EXCERPTED DATA:
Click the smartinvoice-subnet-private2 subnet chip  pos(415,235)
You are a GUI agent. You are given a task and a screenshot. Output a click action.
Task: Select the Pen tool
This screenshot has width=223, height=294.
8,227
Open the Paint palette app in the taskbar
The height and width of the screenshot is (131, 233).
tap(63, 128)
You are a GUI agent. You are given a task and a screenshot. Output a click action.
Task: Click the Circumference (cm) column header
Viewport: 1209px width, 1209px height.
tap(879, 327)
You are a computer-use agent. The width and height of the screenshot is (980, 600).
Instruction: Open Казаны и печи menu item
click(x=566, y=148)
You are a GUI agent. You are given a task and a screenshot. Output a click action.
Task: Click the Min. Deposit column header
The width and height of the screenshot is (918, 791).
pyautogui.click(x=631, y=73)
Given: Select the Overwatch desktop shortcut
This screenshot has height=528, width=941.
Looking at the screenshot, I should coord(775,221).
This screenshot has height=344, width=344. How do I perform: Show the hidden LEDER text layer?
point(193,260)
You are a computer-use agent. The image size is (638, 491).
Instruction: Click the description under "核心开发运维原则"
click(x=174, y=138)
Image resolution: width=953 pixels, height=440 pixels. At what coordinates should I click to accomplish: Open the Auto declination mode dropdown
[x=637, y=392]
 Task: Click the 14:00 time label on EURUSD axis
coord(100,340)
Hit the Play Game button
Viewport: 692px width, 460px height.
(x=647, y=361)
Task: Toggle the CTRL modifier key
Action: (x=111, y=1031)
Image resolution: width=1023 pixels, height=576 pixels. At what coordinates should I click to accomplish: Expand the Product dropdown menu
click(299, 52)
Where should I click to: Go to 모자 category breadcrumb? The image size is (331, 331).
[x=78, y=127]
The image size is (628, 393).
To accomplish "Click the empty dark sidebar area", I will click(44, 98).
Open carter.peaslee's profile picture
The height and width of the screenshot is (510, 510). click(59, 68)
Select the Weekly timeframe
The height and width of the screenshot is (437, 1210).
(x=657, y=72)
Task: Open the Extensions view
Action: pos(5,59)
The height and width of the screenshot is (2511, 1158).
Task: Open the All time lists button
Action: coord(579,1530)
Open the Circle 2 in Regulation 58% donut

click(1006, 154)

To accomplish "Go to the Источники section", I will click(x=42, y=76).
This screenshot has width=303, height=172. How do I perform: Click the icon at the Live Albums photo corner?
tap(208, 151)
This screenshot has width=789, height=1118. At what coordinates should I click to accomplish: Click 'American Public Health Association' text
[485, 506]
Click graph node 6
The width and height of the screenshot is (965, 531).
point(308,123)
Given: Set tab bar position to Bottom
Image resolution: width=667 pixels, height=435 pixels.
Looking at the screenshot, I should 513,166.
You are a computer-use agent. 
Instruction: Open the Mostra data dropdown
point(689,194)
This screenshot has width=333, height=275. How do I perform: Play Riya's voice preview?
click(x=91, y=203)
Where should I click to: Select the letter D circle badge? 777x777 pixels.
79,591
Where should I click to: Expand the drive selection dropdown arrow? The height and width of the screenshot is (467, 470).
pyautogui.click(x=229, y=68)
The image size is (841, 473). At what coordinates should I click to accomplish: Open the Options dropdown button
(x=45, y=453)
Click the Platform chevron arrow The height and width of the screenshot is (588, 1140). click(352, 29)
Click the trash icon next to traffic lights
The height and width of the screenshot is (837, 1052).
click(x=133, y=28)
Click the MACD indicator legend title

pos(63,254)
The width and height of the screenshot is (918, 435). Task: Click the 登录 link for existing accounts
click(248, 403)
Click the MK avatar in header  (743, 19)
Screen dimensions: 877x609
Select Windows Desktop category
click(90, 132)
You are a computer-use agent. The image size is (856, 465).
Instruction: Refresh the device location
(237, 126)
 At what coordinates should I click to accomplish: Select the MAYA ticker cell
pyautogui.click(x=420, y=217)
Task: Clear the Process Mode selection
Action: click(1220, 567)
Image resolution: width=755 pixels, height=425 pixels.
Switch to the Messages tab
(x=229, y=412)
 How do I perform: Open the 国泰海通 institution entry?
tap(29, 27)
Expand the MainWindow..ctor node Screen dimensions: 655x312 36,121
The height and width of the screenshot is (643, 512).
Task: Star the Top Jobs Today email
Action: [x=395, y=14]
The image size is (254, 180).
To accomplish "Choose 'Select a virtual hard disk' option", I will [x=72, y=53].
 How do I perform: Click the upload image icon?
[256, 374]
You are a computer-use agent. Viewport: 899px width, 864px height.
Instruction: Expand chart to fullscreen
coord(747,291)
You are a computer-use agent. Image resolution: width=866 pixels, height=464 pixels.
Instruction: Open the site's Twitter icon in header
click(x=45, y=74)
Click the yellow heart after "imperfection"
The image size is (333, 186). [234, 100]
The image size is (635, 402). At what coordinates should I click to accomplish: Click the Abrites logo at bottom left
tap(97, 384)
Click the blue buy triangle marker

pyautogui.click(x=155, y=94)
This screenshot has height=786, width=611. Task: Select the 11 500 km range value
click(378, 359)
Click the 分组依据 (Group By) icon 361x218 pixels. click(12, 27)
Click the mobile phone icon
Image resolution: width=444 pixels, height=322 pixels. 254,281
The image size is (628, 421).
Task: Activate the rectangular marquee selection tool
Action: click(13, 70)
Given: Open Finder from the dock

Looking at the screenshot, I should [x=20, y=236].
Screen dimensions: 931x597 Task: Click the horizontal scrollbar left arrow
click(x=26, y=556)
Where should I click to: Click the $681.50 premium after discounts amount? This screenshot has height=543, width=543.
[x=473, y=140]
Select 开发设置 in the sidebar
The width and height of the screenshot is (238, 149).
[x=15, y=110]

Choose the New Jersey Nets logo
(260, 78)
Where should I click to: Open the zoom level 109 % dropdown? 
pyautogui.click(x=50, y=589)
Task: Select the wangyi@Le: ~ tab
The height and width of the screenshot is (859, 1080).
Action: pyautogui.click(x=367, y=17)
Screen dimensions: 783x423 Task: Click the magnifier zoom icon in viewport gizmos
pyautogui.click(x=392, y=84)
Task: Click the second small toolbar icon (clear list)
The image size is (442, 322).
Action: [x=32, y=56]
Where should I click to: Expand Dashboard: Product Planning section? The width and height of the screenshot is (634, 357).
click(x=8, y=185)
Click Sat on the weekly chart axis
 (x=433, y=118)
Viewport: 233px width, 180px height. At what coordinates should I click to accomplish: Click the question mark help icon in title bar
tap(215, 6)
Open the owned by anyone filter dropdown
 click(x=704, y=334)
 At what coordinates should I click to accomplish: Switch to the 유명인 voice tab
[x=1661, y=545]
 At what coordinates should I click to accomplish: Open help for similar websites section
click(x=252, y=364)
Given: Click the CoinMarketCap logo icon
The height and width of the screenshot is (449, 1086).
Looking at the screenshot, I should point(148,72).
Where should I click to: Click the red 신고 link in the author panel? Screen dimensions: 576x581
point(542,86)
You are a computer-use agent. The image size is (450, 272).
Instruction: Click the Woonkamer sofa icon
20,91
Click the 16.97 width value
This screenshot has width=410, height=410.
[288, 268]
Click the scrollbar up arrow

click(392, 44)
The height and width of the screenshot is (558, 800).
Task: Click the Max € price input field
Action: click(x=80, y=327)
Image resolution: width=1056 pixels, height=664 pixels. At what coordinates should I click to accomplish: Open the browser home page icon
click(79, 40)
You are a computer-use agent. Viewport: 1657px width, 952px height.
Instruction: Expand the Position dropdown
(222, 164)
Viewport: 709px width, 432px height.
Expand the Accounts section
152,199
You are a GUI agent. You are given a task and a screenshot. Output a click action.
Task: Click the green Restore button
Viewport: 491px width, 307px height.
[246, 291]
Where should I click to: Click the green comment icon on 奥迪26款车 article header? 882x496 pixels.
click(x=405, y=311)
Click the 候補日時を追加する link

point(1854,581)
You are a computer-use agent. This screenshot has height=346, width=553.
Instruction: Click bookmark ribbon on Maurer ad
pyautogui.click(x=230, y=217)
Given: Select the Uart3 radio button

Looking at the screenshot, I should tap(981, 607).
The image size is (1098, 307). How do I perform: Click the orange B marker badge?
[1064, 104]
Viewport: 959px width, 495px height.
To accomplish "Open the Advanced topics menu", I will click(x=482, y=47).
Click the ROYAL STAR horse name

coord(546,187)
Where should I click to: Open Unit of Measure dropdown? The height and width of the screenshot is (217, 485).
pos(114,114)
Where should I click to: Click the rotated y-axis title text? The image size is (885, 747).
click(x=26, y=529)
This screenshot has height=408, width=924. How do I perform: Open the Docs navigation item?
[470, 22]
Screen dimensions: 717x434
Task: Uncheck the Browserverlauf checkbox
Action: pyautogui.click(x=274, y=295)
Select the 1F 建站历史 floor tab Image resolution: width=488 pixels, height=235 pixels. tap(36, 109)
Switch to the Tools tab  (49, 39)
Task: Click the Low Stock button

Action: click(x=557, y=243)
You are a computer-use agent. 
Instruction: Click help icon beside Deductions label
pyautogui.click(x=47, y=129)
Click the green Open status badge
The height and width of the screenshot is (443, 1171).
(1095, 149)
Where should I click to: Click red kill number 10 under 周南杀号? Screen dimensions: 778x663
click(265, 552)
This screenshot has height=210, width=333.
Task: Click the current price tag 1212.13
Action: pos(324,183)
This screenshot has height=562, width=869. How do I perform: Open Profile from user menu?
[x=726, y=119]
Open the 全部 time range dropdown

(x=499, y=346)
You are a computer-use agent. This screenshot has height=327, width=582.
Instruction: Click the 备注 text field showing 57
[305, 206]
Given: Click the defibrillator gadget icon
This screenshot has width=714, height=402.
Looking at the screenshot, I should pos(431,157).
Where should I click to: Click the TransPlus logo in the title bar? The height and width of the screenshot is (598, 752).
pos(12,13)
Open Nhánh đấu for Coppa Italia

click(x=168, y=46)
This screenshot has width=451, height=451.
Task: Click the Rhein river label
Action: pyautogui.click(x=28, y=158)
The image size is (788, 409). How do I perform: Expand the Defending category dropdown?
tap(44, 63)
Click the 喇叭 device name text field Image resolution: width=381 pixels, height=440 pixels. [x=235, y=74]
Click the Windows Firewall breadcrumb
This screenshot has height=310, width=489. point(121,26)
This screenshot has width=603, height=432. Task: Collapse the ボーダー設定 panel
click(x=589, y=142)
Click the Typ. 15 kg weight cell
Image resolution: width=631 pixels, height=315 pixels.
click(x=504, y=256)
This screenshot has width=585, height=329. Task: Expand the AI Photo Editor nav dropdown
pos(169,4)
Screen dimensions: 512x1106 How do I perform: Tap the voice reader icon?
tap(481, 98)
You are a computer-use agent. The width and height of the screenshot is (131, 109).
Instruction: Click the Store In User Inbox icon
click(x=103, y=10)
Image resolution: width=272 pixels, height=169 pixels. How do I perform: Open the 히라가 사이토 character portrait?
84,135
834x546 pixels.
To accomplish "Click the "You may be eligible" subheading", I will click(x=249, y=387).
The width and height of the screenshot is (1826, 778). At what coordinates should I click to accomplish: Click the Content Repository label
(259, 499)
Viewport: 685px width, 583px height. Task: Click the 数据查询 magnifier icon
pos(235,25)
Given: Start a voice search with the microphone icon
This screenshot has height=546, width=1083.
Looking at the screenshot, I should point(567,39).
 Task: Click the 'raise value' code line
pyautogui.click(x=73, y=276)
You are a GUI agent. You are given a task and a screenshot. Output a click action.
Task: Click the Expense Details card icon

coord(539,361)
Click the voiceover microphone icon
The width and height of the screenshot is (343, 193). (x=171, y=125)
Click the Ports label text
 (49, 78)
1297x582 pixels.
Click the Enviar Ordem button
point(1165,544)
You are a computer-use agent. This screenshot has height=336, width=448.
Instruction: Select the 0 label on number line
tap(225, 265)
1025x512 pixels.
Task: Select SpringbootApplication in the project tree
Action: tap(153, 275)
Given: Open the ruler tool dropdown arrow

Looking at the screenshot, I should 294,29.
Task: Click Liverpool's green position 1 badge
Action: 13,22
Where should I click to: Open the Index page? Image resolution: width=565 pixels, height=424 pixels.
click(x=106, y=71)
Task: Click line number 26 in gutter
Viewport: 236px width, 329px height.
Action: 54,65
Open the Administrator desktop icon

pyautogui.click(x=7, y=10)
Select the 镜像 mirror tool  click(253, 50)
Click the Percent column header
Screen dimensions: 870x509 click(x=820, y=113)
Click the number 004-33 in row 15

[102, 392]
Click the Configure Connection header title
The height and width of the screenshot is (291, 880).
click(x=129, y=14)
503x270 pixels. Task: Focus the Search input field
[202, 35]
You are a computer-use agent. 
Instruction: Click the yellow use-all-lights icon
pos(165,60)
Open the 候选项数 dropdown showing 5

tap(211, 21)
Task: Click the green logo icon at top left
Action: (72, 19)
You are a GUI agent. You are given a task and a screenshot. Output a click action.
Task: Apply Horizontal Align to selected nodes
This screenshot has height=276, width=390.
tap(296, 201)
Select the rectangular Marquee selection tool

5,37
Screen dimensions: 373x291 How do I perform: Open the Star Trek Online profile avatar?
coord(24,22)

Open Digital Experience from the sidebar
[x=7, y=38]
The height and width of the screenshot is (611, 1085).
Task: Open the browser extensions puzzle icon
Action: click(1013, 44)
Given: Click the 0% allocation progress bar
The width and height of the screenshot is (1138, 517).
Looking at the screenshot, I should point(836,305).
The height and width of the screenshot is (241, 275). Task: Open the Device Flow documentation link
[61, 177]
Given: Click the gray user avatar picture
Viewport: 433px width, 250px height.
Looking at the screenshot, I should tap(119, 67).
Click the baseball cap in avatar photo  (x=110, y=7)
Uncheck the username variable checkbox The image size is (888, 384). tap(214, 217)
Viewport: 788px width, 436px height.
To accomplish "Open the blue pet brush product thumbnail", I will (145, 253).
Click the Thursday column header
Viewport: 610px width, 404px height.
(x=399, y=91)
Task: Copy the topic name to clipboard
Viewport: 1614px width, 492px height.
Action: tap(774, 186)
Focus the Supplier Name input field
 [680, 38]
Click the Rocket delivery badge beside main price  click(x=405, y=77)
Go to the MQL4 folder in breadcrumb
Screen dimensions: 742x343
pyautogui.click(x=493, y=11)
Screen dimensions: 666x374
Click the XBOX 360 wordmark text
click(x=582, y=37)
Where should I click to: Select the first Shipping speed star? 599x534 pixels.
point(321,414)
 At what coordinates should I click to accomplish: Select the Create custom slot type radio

PROMPT:
Copy only this part of the entries above: the line with "This screenshot has width=223, height=294.", the line with "Task: Click the Circumference", and the lines between, all exactly as written.

SOLUTION TO THE EXERCISE:
This screenshot has width=223, height=294.
8,227
Open the Paint palette app in the taskbar
The height and width of the screenshot is (131, 233).
tap(63, 128)
You are a GUI agent. You are given a task and a screenshot. Output a click action.
Task: Click the Circumference (cm) column header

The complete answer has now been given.